In a tweet posted mid-January 2021, Argentina’s Minister of Foreign Affairs, Mr. Felipe Solá effectively revealed plans to review all of Argentina’s Bilateral Trade Agreements (BITs) – not only those signed 25 years ago.
The tweet purports to limit the review to 49 BITs. However, this number is significant: once BITs terminated or not yet in force are accounted for, only 49 of the 61 BITs Argentina has signed since the early 1990s remain.
These BITs have proven to be contrary to Argentina’s national interest, as they paved the way for awards of “dubious fairness” explained Argentina’s Minister of Foreign Affairs. However, the plans to review Argentina’s BITs are not new.
Local news reports that discussions have been ongoing for some time within the Peronist coalition – with former Argentine President, now Vice-President, Cristina Fernández de Kirchner as the driving force. Mrs. Kirchner has been an overt critic of Argentina’s BITs – especially those signed during the 1990s. In 2012, while President, she reportedly said in a public meeting that:
“During the 1990s - to ensure investment and send out a good signal - we signed BITs, which are actually almost plundering, anti-Argentine, clearly against Argentina's policy, and which also include clauses, renewal clauses, and if one denounces them, they have 15 or 20 more years of additional effectiveness, what is known as ultra-activity.”
Since the Minister of Foreign Affairs’ mid-January 2021 tweet, no further progress has been reported in the local news. Nor has any further information been provided through official channels or by the protagonists themselves. As these are still early days, this is unsurprising.
It is widely understood that Argentine authorities intend using Chapter 8 (Investments) of this FTA as a model for future BIT reforms. And the left-wing Peronist coalition seems to have no objections to that, despite it being signed during the center-right administration of former President Mauricio Macri.

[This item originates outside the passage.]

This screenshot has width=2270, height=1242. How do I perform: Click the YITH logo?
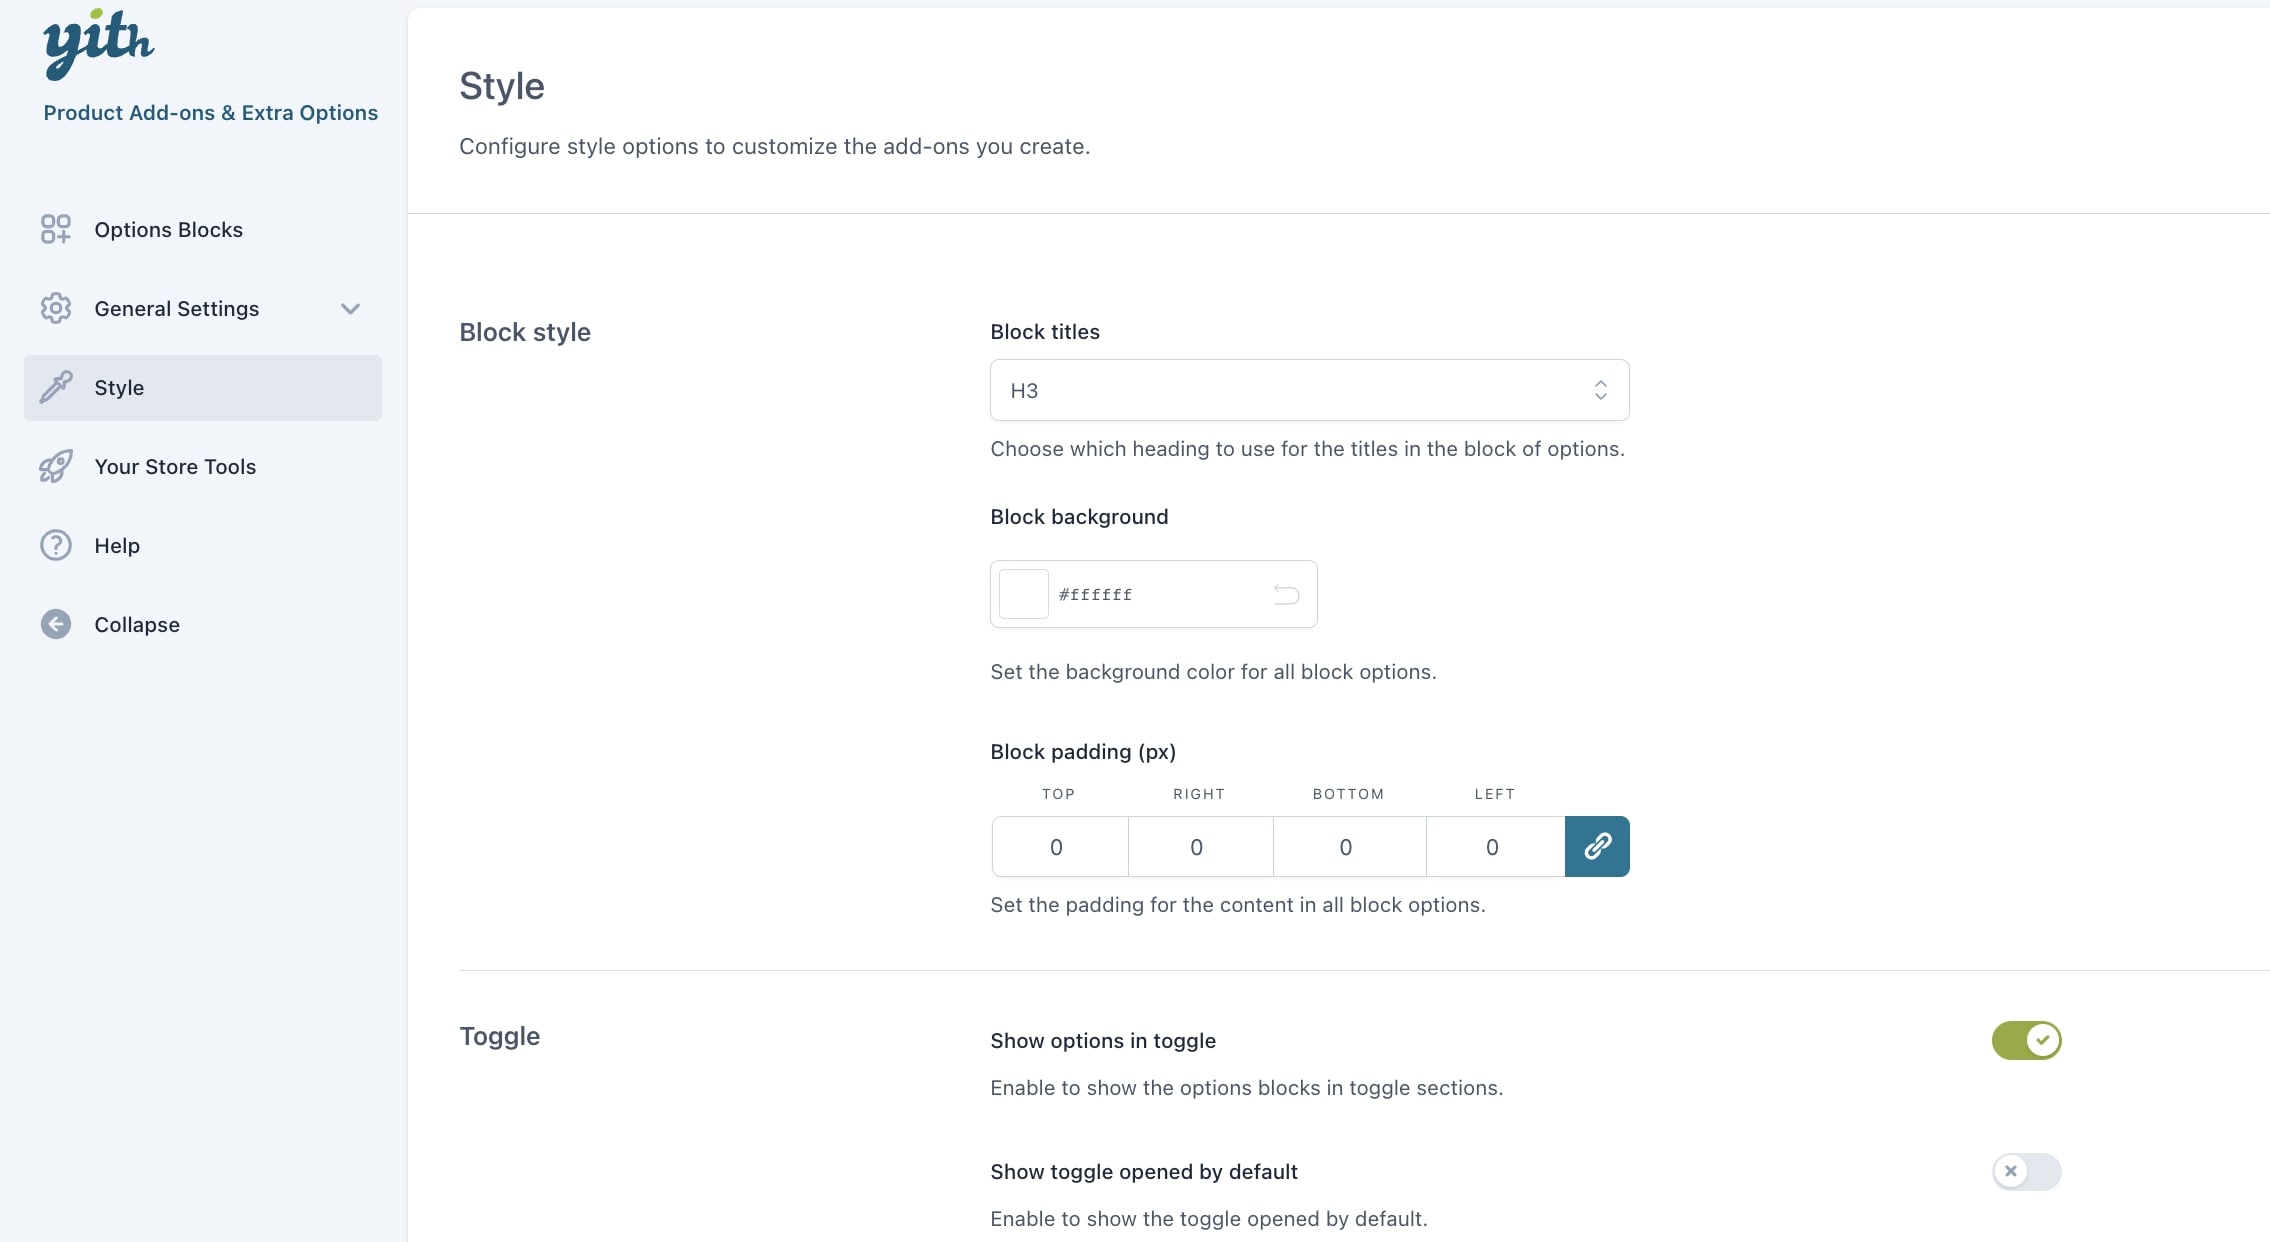point(98,44)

Chapter 8 (an unofficial English translation can be requested at: firstname.lastname@example.org) introduced several new features dealing with investment dispute settlement, including, notably:
- It reaffirms states’ “right to regulate” (Art. 8.4), permitting them to issue regulations to further public policy objectives in areas of public health, the environment, social and consumer protection.
- It establishes concrete criteria for determining whether measures can be deemed an indirect expropriation (Art. 8.8. (2)). For example, when determining whether an indirect expropriation has occurred, a factual and case-by-case investigation is now required to establish whether the measures taken by a State have interfered with the investment, and whether such measure/s had an economic impact on the investment in question. The fact that the measures taken by the State have an economic impact on the investment will not, by itself, constitute an indirect expropriation.
- It requires an arbitral tribunal established under Chapter 8 to decide disputes submitted to it in accordance with the applicable rules of international law and, where applicable, the respondent's legal system. In addition, claims related to investments that are established or conducted as a result of acts of corruption will not be arbitrable (Art. 8.36).
What is striking – given this issue’s potential to significantly affect the Argentine economy – is how little attention it has received from journalists, politicians or public officials in the national government.
Any developments over the coming months and years will have to be carefully tracked as the renegotiation of 49 individual BITs is unlikely to be completed before current president Alberto Fernández's (Peronist coalition) term ends.
Between 1990 to 2018, Argentina signed 61 BITs. Of them, 54 were signed between 1990 and 1999, two between 2000 and 2001 and three between 2016 and 2018.
BITs signed with Japan (2018), United Arab Emirate (2018), Qatar (2016), Dominican Republic (2001), Greece (1999), and New Zealand (1999) are not in force.
BITs signed with India (1999), South Africa (1998), Indonesia (1995), Bolivia (1994), Ecuador (1994), and Chile (1991) have been terminated.